## ABOUT THIS EXERCISE
Output should begin at the line holding "Open the Help menu" and end at the last line of the entries; print those lines verbatim and no others.

□ □ □ □

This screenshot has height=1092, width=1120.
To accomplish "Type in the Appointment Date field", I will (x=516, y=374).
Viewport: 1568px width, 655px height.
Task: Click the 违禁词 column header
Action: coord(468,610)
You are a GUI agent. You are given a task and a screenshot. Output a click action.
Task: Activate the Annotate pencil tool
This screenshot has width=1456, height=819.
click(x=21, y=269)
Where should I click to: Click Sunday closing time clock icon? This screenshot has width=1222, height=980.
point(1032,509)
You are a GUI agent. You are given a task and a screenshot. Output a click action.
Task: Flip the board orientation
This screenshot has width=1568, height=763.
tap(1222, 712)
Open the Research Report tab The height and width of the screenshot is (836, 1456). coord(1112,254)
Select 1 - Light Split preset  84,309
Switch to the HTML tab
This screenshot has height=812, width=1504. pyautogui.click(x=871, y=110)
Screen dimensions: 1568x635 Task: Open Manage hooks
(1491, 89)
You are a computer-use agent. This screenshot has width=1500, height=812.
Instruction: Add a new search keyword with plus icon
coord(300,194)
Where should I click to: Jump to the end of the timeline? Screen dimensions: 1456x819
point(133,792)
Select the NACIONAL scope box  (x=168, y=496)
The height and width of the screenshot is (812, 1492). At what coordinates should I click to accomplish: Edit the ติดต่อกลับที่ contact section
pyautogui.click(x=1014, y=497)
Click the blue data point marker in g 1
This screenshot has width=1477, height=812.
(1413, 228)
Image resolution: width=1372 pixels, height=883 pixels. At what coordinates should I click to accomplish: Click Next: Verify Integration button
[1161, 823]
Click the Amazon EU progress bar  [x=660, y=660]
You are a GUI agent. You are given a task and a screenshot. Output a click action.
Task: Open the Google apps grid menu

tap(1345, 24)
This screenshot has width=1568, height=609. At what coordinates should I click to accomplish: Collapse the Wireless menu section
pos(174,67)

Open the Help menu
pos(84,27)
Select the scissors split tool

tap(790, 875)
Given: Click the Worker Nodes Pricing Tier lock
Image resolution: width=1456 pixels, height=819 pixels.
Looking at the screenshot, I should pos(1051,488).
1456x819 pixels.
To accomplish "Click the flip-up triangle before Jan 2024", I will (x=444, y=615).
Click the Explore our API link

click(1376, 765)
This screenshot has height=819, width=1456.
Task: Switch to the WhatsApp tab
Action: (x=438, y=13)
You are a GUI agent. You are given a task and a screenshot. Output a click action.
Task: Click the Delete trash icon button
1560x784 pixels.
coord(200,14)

□ □ □ □

## SOLUTION FOR THIS EXERCISE
Open the Help menu
pos(84,27)
Select the scissors split tool

tap(790, 875)
Given: Click the Worker Nodes Pricing Tier lock
Image resolution: width=1456 pixels, height=819 pixels.
Looking at the screenshot, I should pos(1051,488).
1456x819 pixels.
To accomplish "Click the flip-up triangle before Jan 2024", I will (x=444, y=615).
Click the Explore our API link

click(1376, 765)
This screenshot has height=819, width=1456.
Task: Switch to the WhatsApp tab
Action: (x=438, y=13)
You are a GUI agent. You are given a task and a screenshot. Output a click action.
Task: Click the Delete trash icon button
1560x784 pixels.
coord(200,14)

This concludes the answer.